[Required tasks]
• A. From the article on CDC COVID-19 projections, copy word for word the passage that begins at the words "Grim new figures" and stops after the words "deaths a day.".
• B. Answer these questions using the article on CDC COVID-19 projections:
(i) How many cases were recorded over the last week?
(ii) At which institution does Dr Gregory Poland work?
(iii) Which strain is expected to become dominant in the coming weeks?

Grim new figures from the Centers for Disease Control and Prevention (CDC) have predicted that US COVID-19 deaths will soar by 73 per cent to 15,600 a week by January 8, and that cases will rocket to 1.3 million a week by Christmas Day.
The agency revealed projections on Wednesday afternoon that show America will suffer up to 15,600 new Covid deaths a week as of January 8 – or 2,228 deaths per day – a 58 per cent increase from 8,900 deaths currently being recorded each week, equivalent to 1,285 deaths a day.
Another CDC prediction estimates that between 620,000 and 1.3 million Americans will have been diagnosed with Covid by the week that ends on December 25 – Christmas Day.
That represents a 55 per cent leap on the 840,000 cases that have been recorded over the last week.
Omicron will likely become the dominant Covid strain in the coming weeks, and cause a massive surge of cases shortly after Christmas, one expert has warned, likely fueling the surge the CDC predicts.
Dr Gregory Poland, a top epidemiologist at the Mayo Clinic toldthat an Omicron-fueled surge in cases could be right around the corner.

[Data shown]

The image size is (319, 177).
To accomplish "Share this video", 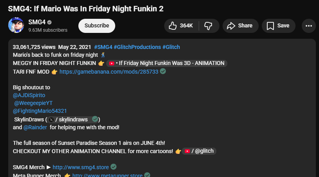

[Results for each task]
• A.
Grim new figures from the Centers for Disease Control and Prevention (CDC) have predicted that US COVID-19 deaths will soar by 73 per cent to 15,600 a week by January 8, and that cases will rocket to 1.3 million a week by Christmas Day.
The agency revealed projections on Wednesday afternoon that show America will suffer up to 15,600 new Covid deaths a week as of January 8 – or 2,228 deaths per day – a 58 per cent increase from 8,900 deaths currently being recorded each week, equivalent to 1,285 deaths a day.

• B.
(i) 840,000
(ii) The Mayo Clinic
(iii) Omicron